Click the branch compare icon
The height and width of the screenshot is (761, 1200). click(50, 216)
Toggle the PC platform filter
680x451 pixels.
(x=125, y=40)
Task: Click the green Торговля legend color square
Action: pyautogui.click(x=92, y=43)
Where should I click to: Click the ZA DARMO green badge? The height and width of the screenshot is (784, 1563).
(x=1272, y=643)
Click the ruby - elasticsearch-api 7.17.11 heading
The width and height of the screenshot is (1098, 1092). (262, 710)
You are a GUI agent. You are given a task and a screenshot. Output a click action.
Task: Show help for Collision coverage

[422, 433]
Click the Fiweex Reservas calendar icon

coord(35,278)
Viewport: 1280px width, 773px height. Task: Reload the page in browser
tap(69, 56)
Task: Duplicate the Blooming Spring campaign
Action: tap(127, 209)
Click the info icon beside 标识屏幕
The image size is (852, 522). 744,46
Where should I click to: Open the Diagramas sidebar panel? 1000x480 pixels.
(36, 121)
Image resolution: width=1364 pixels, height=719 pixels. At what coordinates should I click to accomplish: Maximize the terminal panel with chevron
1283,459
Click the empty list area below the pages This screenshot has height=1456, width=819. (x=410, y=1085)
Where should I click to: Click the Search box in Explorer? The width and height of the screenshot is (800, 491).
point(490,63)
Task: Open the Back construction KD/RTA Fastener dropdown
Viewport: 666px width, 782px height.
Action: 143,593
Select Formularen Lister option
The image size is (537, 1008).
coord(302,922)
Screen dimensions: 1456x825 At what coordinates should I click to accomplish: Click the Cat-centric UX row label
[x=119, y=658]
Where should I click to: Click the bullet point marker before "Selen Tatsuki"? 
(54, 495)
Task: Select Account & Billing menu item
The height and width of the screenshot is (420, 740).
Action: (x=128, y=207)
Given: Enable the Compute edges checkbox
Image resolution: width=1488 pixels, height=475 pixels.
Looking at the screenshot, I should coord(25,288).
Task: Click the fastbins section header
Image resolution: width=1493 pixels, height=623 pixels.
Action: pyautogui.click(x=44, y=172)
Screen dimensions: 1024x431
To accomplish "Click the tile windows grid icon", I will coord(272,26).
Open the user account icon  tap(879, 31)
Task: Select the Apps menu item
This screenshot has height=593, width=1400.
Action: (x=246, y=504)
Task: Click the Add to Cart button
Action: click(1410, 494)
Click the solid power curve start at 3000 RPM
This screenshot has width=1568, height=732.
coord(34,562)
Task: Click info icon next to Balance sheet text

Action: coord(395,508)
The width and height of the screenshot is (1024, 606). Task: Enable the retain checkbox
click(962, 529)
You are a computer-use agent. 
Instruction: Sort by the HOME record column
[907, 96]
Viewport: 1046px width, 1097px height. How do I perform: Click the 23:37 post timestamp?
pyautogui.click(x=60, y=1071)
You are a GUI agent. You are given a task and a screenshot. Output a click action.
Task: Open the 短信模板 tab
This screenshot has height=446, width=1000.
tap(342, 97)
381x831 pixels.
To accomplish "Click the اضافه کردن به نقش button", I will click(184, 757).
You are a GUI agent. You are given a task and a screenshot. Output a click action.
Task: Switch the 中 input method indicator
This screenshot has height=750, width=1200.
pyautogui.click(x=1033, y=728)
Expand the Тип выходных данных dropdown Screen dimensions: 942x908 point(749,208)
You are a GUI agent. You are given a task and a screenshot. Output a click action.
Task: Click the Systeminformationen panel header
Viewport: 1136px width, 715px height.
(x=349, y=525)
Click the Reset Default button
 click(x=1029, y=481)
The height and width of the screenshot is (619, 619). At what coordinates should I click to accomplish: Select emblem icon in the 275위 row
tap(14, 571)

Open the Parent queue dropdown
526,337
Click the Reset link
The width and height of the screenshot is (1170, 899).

---

Task statement: Output an exact copy of the lines beginning at the one that holds "Task: Select the Apps menu item" and running through the final line of the records.

Result below:
Task: Select the Apps menu item
This screenshot has height=593, width=1400.
Action: (x=246, y=504)
Task: Click the Add to Cart button
Action: click(1410, 494)
Click the solid power curve start at 3000 RPM
This screenshot has width=1568, height=732.
coord(34,562)
Task: Click info icon next to Balance sheet text

Action: coord(395,508)
The width and height of the screenshot is (1024, 606). Task: Enable the retain checkbox
click(962, 529)
You are a computer-use agent. 
Instruction: Sort by the HOME record column
[907, 96]
Viewport: 1046px width, 1097px height. How do I perform: Click the 23:37 post timestamp?
pyautogui.click(x=60, y=1071)
You are a GUI agent. You are given a task and a screenshot. Output a click action.
Task: Open the 短信模板 tab
This screenshot has height=446, width=1000.
tap(342, 97)
381x831 pixels.
To accomplish "Click the اضافه کردن به نقش button", I will click(184, 757).
You are a GUI agent. You are given a task and a screenshot. Output a click action.
Task: Switch the 中 input method indicator
This screenshot has height=750, width=1200.
pyautogui.click(x=1033, y=728)
Expand the Тип выходных данных dropdown Screen dimensions: 942x908 point(749,208)
You are a GUI agent. You are given a task and a screenshot. Output a click action.
Task: Click the Systeminformationen panel header
Viewport: 1136px width, 715px height.
(x=349, y=525)
Click the Reset Default button
 click(x=1029, y=481)
The height and width of the screenshot is (619, 619). At what coordinates should I click to accomplish: Select emblem icon in the 275위 row
tap(14, 571)

Open the Parent queue dropdown
526,337
Click the Reset link
The width and height of the screenshot is (1170, 899).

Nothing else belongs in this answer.